- Records for processing -

------------------------

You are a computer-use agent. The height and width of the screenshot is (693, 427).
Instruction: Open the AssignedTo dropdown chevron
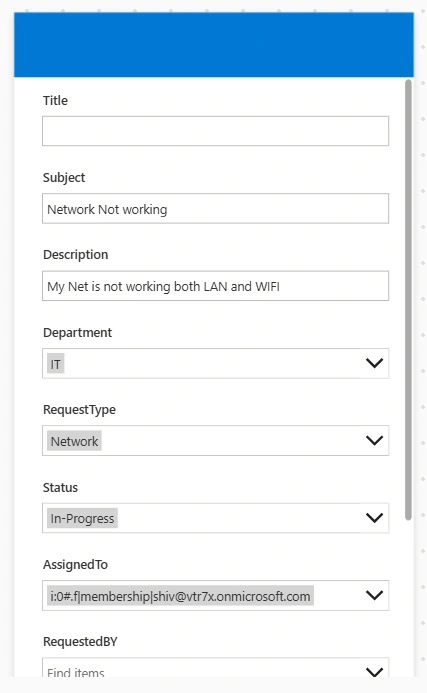pos(374,595)
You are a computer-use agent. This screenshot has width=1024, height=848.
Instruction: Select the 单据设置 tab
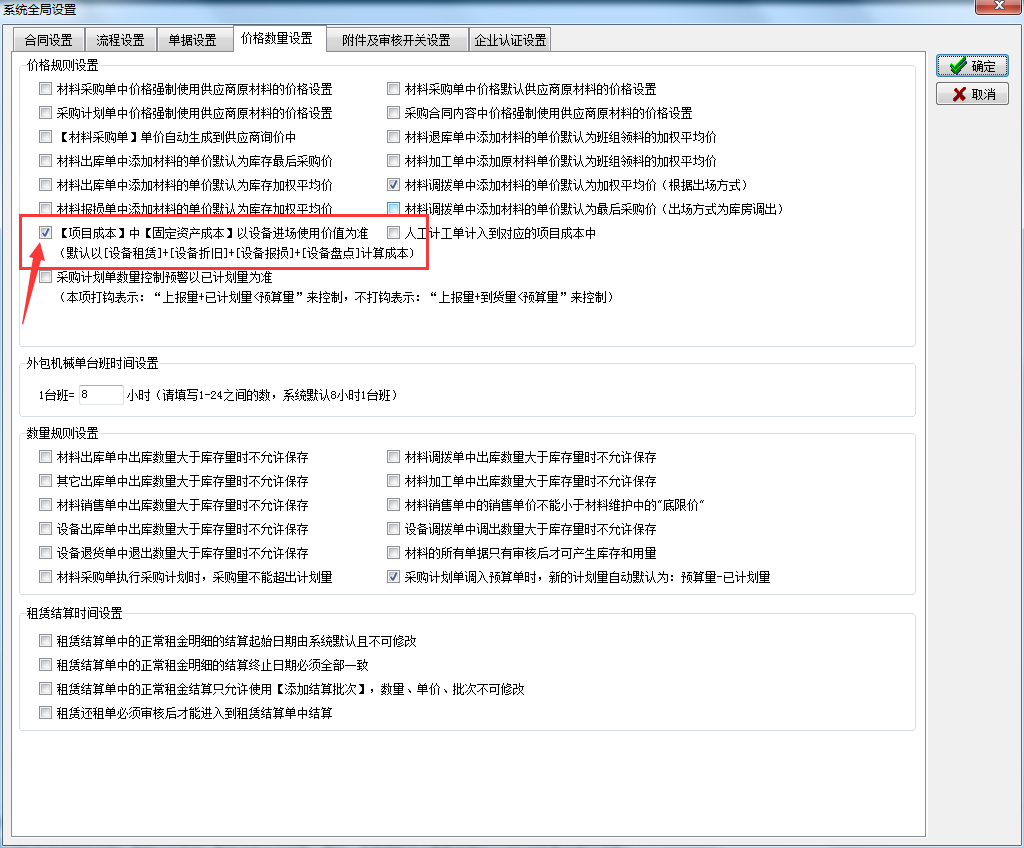tap(192, 40)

------------------------

- Short problem -
Please render all the records above as a Markdown table with the columns Row and Line, numbering each row, skipping blank lines, and leaving the pictures out.

- Answer to this exercise -
| Row | Line |
|---|---|
| 1 | You are a computer-use agent. The height and width of the screenshot is (693, 427). |
| 2 | Instruction: Open the AssignedTo dropdown chevron |
| 3 | pos(374,595) |
| 4 | You are a computer-use agent. This screenshot has width=1024, height=848. |
| 5 | Instruction: Select the 单据设置 tab |
| 6 | tap(192, 40) |